A primeira morte por coronavírus na região foi noticiada ontem. Como a maioria das vítimas no mundo inteiro, um senhor de 81 anos, morador de Suzano, tinha outros problemas de saúde - insuficiências cardíaca e renal crônicas -, que se agravaram depois de contrair a Covid-19. Após um infarto, ele ficou internado em um hospital particular e faleceu no dia 24, com suspeita de infecção por coronavírus. O resultado foi emitido pelo Instituto Adolfo Lutz, porém, ocorreu somente na segunda-feira passada.

O óbito aconteceu 19 dias após a confirmação do primeiro caso positivo na região. No dia 11, uma mulher de 33 anos, moradora da Vila Solar, em Ferraz de Vasconcelos, foi diagnosticada com coronavírus em um hospital de São Paulo, onde trabalha como enfermeira. Cinco dias depois, foi a vez do marido da paciente, de 37 anos, apresentar os sintomas e também ser internado. Nesta mesma data, o Alto Tietê já totalizava 79 casos suspeitos.

Neste curto espaço de tempo, todos os municípios da região tiveram de se mobilizar diante de uma pandemia fora de controle. Hoje, por exemplo, Mogi das Cruzes, com atuais 26 diagnósticos positivos e uma morte confirmada pela doença na cidade, inicia a construção de um hospital de campanha ao lado do Ginásio Municipal Professor Hugo Ramos, no Mogilar, com capacidade para abrigar 200 leitos de retaguarda com atendimento para casos leves e moderados, de acordo com informações da Secretaria Municipal de Saúde.

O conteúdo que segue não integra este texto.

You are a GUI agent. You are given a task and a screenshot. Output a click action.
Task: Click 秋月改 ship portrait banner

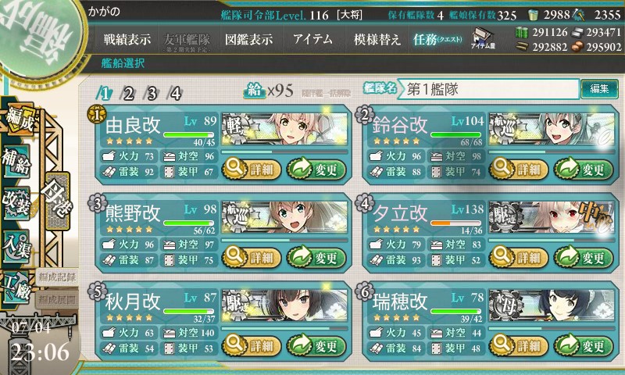click(284, 305)
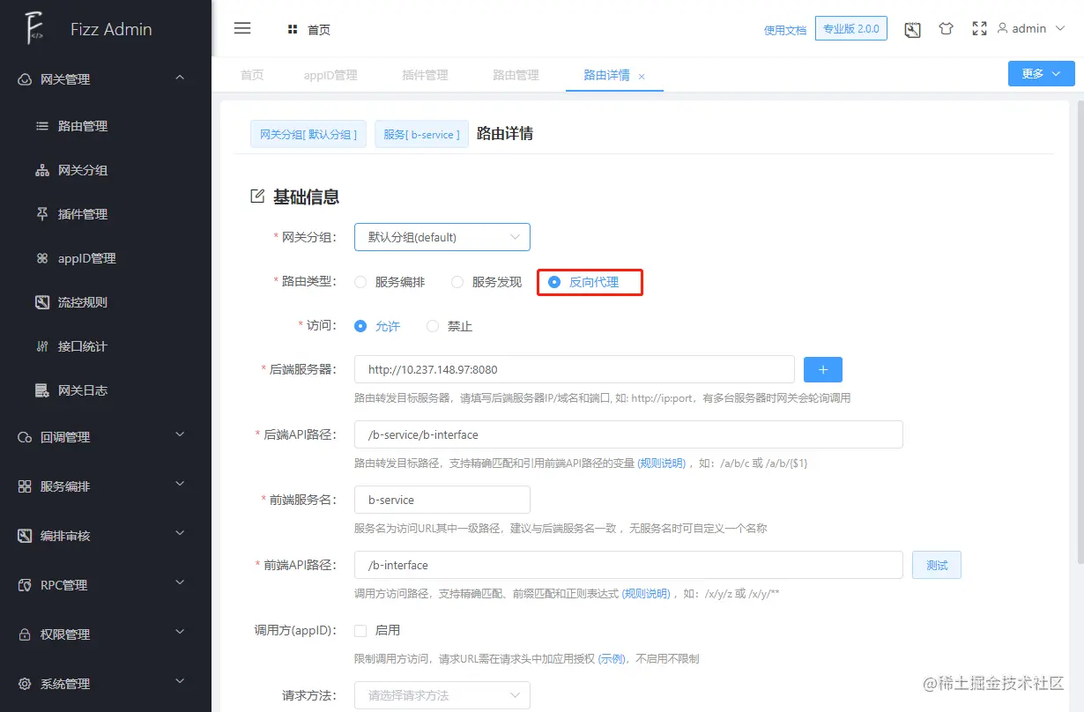Image resolution: width=1084 pixels, height=712 pixels.
Task: Open the 网关分组 default group dropdown
Action: point(441,236)
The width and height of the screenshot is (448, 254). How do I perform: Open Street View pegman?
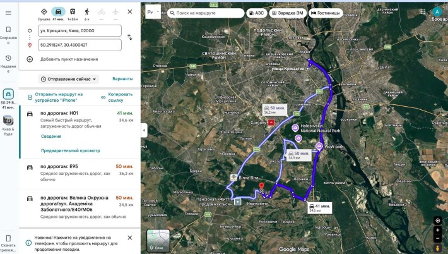[437, 248]
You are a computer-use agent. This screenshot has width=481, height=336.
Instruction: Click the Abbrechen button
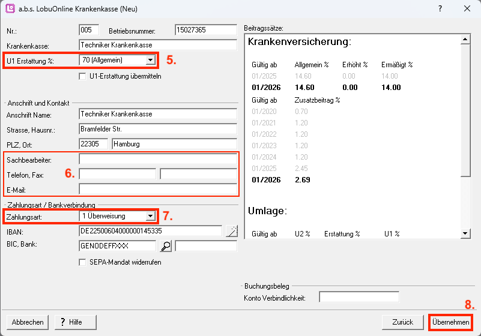[28, 322]
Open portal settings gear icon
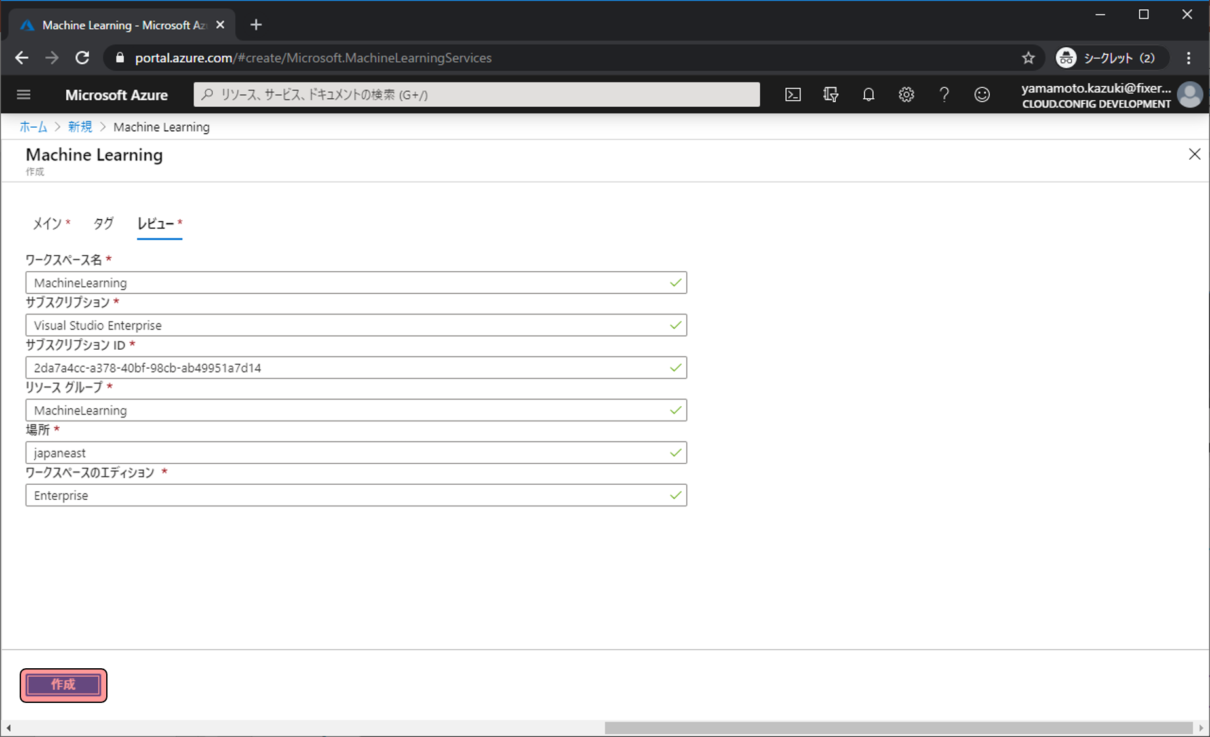Screen dimensions: 1210x737 click(x=906, y=95)
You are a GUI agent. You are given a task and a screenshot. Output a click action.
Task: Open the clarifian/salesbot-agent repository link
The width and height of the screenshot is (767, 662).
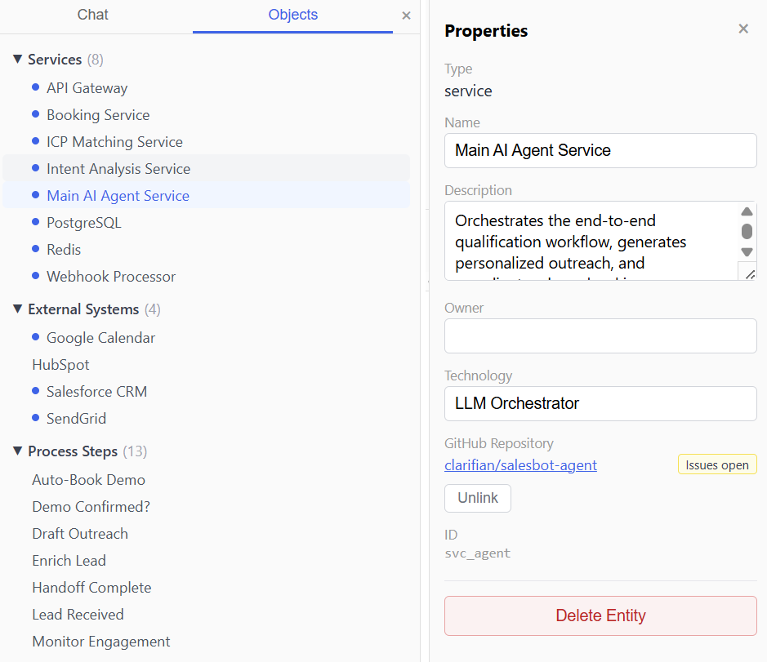520,464
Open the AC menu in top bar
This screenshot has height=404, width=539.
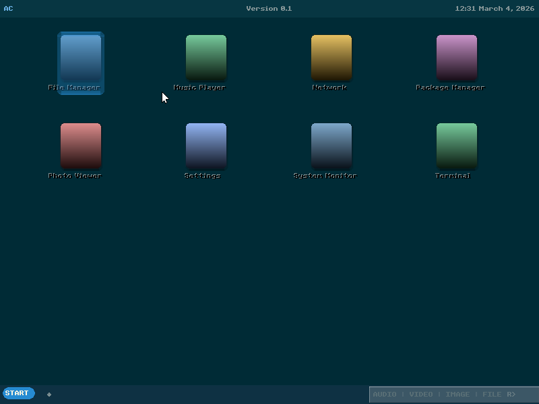[x=8, y=8]
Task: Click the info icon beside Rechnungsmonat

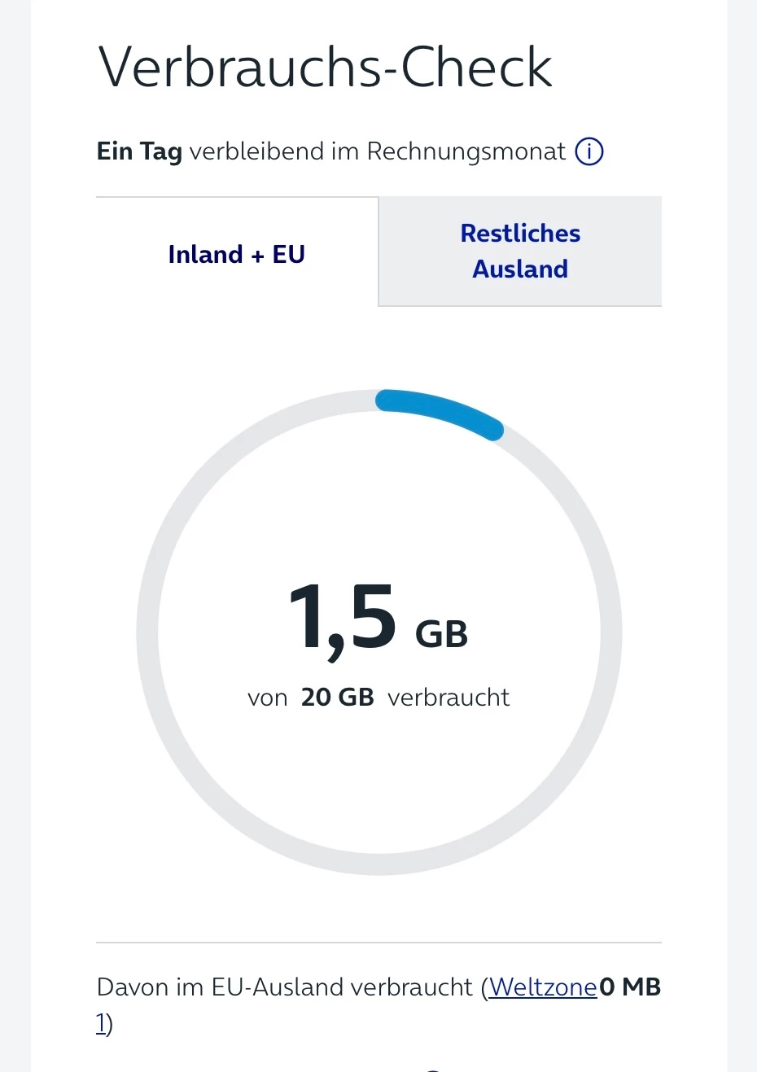Action: click(589, 151)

O governo de São Paulo anunciou na semana passada recursos de R$ 13 milhões para o G-5 do Alto Tietê. A verba, proporcional ao número de habitantes de cada cidade, será destinada a ações de prevenção. Mogi e Itaquaquecetuba devem se comprometer a implantar hospitais de campanha com leitos de enfermaria e espaços para isolamento. Os outros municípios também precisarão apresentar medidas complementares para fazer jus ao montante.

No atual momento de buscar, de todas as formas possíveis, o bloqueio do avanço da doença e criar estrutura para atender o volume de pacientes que certamente irá surgir, as decisões devem ser tomadas sem pestanejar, pois as mudanças de cenário são rápidas demais. Qualquer indecisão pode representar em mais vítimas do coronavírus.